Will you restate verbatim the lines running from the line with "[Nuci braziliene 1kg] (225, 865)" to the end of the data, leaving out everything else?

+ + +

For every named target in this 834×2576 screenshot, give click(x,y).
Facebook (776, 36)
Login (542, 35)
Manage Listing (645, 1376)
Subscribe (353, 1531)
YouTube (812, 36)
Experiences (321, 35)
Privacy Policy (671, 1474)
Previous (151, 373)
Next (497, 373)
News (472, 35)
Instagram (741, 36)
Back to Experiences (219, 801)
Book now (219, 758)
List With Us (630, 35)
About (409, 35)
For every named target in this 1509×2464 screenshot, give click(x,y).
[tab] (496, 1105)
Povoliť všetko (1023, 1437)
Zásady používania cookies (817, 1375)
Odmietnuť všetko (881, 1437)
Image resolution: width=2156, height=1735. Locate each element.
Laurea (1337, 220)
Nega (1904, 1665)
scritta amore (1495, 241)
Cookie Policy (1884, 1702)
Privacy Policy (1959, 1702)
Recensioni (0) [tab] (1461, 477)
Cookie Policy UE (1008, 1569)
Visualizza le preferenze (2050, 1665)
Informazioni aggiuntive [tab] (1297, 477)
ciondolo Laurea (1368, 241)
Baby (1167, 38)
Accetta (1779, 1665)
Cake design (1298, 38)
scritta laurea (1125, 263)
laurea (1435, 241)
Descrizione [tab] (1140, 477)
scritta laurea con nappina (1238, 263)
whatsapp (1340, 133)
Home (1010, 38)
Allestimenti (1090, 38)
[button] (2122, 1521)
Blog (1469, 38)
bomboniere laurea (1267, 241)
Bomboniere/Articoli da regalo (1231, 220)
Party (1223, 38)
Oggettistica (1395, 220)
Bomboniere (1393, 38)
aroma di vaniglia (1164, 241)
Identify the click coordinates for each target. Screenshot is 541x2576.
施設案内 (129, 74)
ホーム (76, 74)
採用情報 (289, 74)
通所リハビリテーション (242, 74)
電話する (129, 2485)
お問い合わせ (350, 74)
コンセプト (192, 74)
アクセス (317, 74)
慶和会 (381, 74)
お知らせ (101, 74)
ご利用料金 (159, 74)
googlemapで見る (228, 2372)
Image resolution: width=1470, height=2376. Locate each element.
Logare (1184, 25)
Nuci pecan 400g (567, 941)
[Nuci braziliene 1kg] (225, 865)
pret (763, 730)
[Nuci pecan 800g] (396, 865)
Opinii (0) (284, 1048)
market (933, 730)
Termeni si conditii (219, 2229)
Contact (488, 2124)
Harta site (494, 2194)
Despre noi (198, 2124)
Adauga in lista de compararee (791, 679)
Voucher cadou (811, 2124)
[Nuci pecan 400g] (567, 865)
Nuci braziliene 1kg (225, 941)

+ + +

- [Task result]:
[Nuci braziliene 1kg] (225, 865)
pret (763, 730)
[Nuci pecan 800g] (396, 865)
Opinii (0) (284, 1048)
market (933, 730)
Termeni si conditii (219, 2229)
Contact (488, 2124)
Harta site (494, 2194)
Despre noi (198, 2124)
Adauga in lista de compararee (791, 679)
Voucher cadou (811, 2124)
[Nuci pecan 400g] (567, 865)
Nuci braziliene 1kg (225, 941)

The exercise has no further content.